Women in Journalism: Insights from India and Nigeria

By: Inaara Gangji | 12/01/2021

Women journalists face a unique set of obstacles on the job, especially when reporting in conflict zones and hostile environments. Their physical and mental safety can be at heightened risk, and often news outlets don’t do enough to support.

Teresa Rehman, an award-winning print journalist and author based in northeast India, and  broadcast journalist, Amaka Okoye, who focuses on conflict and crisis reporting in Nigeria, shed light on their own reporting experiences as women during a recent ICFJ Global Health Reporting Forum webinar. 

“Because you are a female, anything can happen to you,” said Rehman. “I’m constantly flirting with danger.”  

Women in journalism

Many media outlets do not cater to the needs of women journalists, said Rehman. “There are no provisions of maternity leave [in many media organizations or] even a separate toilet for women,” she explained, adding that she always carries a grab-bag with essentials for reporting just in case. 

When it comes to reporting in conflict zones, people ask how women do it without fearing for their safety, said Okoye. “I don’t have a formula. It’s a question of you hitting the ground and finding yourself doing it. If you are called to do this, you will find yourself doing it.”

Okoye sometimes reports from areas of Nigeria controlled by the militant group Boko Haram. “If I think of the danger, I will shrink — I will be crippled, literally. I won’t be able to get the work done. Things go wrong sometimes, but somehow we come out alive,” she said. “You are passionate about your work and this is your second nature.”

Conflict reporting

Rehman recalls learning about how Western media outlets train their journalists for hostile environments, often providing them with bulletproof vests. She, in contrast, has been reporting from a peripheral region that has seen decades of violent insurgency, and no local outlet in India has ever offered her these provisions. 

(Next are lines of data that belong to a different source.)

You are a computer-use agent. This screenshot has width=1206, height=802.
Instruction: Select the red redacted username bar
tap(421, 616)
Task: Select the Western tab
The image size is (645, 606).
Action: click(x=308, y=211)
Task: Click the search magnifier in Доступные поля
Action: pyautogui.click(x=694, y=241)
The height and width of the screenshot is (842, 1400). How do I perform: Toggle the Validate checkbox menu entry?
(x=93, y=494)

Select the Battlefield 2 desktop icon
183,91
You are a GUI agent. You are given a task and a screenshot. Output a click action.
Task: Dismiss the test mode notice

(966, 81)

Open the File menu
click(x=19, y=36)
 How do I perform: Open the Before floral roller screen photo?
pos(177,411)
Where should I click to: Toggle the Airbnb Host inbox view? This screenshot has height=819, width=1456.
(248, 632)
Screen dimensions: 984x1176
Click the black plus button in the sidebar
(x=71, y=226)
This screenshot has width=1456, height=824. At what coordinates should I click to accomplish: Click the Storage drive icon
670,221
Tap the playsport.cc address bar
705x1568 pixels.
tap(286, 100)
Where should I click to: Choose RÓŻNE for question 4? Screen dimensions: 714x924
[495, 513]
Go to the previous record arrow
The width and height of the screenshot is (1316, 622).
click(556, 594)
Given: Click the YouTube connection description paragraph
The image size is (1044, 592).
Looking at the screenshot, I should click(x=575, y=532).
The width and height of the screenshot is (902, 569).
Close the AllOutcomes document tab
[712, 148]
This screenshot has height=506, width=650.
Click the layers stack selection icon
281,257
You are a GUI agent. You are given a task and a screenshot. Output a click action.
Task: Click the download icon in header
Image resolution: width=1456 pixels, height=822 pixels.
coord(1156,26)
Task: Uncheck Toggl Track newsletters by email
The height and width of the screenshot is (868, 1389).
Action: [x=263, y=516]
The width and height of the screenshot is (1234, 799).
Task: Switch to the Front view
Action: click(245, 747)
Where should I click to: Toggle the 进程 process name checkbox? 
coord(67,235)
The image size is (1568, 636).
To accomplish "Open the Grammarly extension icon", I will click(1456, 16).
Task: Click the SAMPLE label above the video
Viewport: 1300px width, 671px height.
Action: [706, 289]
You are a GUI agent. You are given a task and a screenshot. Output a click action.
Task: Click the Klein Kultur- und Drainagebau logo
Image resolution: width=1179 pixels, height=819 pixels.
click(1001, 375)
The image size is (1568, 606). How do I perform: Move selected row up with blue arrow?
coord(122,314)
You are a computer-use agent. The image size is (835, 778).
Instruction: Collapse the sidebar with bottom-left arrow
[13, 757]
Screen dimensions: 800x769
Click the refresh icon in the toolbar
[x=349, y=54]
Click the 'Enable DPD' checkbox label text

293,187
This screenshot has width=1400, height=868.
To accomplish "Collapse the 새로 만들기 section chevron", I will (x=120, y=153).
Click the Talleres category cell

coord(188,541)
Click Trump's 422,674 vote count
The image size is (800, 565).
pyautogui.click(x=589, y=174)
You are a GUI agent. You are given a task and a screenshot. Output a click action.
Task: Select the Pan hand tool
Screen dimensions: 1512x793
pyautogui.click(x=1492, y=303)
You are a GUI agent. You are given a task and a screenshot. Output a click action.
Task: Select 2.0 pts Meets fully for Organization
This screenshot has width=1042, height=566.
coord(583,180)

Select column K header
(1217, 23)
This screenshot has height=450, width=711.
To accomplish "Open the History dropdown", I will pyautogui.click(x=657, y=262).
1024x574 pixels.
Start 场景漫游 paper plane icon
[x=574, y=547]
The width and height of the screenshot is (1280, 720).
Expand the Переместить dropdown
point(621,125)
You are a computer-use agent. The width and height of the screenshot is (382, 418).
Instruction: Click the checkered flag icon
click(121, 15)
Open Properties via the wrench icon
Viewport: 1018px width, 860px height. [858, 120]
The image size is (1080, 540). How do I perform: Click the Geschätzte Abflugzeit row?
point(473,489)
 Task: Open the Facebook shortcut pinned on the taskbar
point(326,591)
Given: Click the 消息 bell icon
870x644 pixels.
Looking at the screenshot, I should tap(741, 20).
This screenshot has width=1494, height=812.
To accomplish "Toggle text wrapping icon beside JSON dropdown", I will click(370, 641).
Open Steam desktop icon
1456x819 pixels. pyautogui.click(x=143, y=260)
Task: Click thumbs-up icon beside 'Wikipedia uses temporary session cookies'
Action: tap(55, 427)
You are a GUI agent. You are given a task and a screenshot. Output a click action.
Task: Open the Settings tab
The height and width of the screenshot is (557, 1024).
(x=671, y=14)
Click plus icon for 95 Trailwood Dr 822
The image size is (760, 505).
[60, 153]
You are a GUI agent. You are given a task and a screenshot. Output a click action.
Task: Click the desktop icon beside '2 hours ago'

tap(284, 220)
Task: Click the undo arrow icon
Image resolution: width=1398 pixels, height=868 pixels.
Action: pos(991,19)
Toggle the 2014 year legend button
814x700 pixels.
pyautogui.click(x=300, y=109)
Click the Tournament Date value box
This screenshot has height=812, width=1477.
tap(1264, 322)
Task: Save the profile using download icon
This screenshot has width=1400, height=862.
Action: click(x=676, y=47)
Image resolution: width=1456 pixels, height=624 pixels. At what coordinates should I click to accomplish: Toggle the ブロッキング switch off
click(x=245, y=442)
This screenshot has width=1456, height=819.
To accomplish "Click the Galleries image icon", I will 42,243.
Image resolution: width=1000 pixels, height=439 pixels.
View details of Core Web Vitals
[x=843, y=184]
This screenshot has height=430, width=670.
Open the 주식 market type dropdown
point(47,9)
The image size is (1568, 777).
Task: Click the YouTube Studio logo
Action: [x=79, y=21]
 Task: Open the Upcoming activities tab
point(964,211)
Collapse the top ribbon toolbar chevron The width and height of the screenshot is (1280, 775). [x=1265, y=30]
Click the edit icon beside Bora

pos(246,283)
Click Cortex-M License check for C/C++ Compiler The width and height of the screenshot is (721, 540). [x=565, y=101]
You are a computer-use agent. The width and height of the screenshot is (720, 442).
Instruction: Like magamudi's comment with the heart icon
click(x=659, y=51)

“Women reporting on crises is new to our generation. Wearing a bulletproof jacket was never part of our training and discourse,” she said. “[However], I am bulletproof and journalists like us are bulletproof.” Inspired by this concept, “Bulletproof” is also the name of one of her books. 

Conflict can also affect the mental health of journalists reporting on it. This is not talked about enough, Rehman noted. Okoye emphasized the role of therapy in keeping her going and being able to do her job, despite how expensive it can be. Most media organizations also don’t provide it. “If I didn’t [seek help], the harm [would be] enormous.”

[View past webinars and key quotes]

Having a support system

To survive in the news industry, especially during a global pandemic, having a support system is important, urged Rehman. You need an outlet for psychological help, legal support, digital safety and understanding your rights as journalists. “Many journalists died [of COVID-19] in India while doing their duty. We need to have these conversations, so we can think of ways we can support each other,” she added. 

The internet is another powerful tool, Rehman said. Mobile journalism, too, has been a game changer, helping to spotlight marginalized voices. She started her own online magazine, one focused on solutions journalism which she believes can improve issues of representation in the media. “Journalists are very innovative. We can devise new kinds of support systems; it can be global and ‘glocal.’”

Rehman recommends that women join media organizations and apply for fellowships designed for women — for gender reporting, and to pursue all stories that matter. “Get everything you need in terms of knowledge, in terms of exposure, to be able to deliver,” said Okoye. “Even though you don’t have protection so to speak, you’ve got your book and your pen, and it’s enough.”